Write out, word for word, the part of the text below on demonstrations in language model prompts that runs from "We could also think" up to and including "match the target.".

[GIVEN TEXT start]

Imagine that we're given the question, who is Bert? We're going to prompt our language model with this question and hope that it can generate a good answer. By now, you probably have an intuition that it would be effective to retrieve a context passage to insert into the prompt, to help the model to provide it some evidence that it can use for answering the question.

The idea behind demonstrations is that it might also help to show the model examples of the kind of behaviors that we would like to elicit. Maybe we have a train set of QA pairs and we fetch one of those QA pairs and insert it into the prompt. Here I've put the question, who is Kermit?

We would also insert the answer. But this is your first real choice point here. Of course, you could use the answer that comes directly from your train set of QA pairs, and that could be effective. It will be a gold answer. But counter-intuitively, it could be useful to instead use an answer that you retrieve from some data store, or even generate using the very language model that you are prompting right now.

That could be good in terms of maybe finding demonstrations that are attuned to what your language model is actually capable of doing, versus just relying on the gold QA pairs which might be disconnected from the behavior of your model. The same lesson applies to the evidence passages that we would give for each one of these demonstrations.

We could, of course, if we have them, just use the gold passage from the train data. But since this is a retrieve passage down here, it might be better in terms of exemplifying the intended behaviors to retrieve a passage instead of using a gold one to better align with the experience the model actually has for our target question.

Again, it's counter-intuitive. We have this gold passage. Why would you use a retrieved one? It's because it comes closer to simulating the situation that your model is actually in. That's just one lesson for demonstrations. Let's think more broadly about this. How might you choose demonstrations? Of course, you could just randomly choose them from available data but perhaps you could do better.

Maybe you should choose your demonstrations based on relationships that they have to your target example. For example, in generation, you might choose examples that are retrieved based on similarity in some sense to the target input. Or for classification, you might select demonstrations to help the model implicitly determine the target input type.

You might also start to filter your demonstrations to satisfy specific criteria. For example, in generation, maybe we want to be sure that the evidence passage contains the output string that would help the model figure out how to grapple with the evidence that we present to it. Or in generation, you might want the language model to be able to predict the correct answer.

That's an idea that I alluded to before. In classification, maybe a straightforward thing would be to ensure that your demonstration set for every prompt includes every label that's represented in your dataset so that your model has an example of every possible behavior and isn't accidentally limited by the sort of thing that it sees in the prompt.

We could also think about massaging these demonstrations that we have available to us. Maybe we sample them and then rewrite them with the language model. We could do this to synthesize across multiple initial demonstrations. Maybe that's more efficient and allows us to include more demonstrations. We could also change the style or formatting to match the target.

Use the LM to make the demonstrations more harmonious with what the language model expects given the target or the capabilities of the language model. For example, if it's really important to you to generate answers in the style of a pirate, it might be useful to have your language model actually rewrite the demonstrations in the style of a pirate, if it has that capability to further guide it toward the intended behavior.

The fundamental thing that you have to get used to, and that will seem obvious in retrospect, is that for powerful in-context learning systems, your prompt might contain substrings that were generated by a different prompt to that self-same language model. Yes, that could be recursive. Even those substrings might themselves be the product of multiple calls to your language model.

[GIVEN TEXT end]
[SUPPLIED RECORDS start]

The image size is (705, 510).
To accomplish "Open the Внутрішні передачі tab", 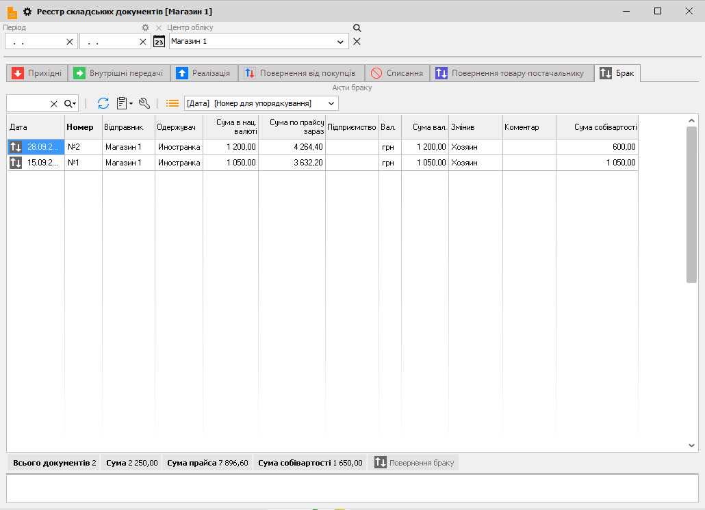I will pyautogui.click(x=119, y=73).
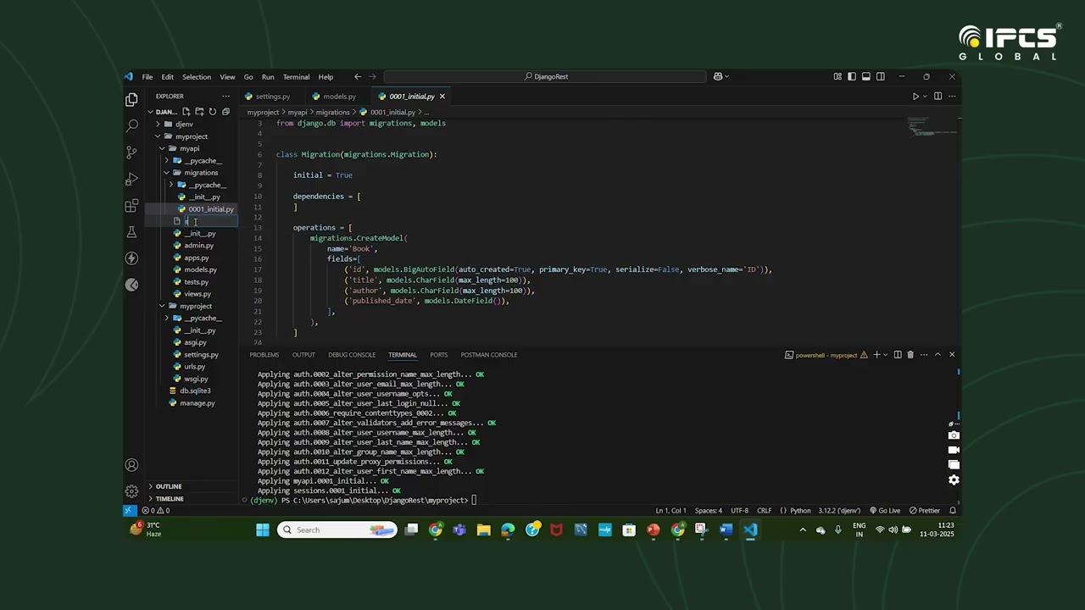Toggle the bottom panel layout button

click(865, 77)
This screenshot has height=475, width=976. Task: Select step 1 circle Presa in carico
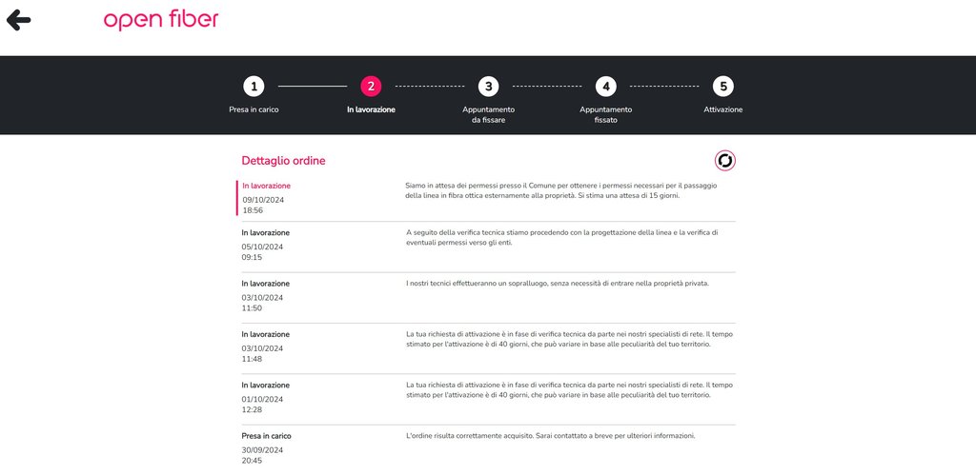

[SUPPLIED RECORDS end]

CORRECT RESPONSE:
We could also think about massaging these demonstrations that we have available to us. Maybe we sample them and then rewrite them with the language model. We could do this to synthesize across multiple initial demonstrations. Maybe that's more efficient and allows us to include more demonstrations. We could also change the style or formatting to match the target.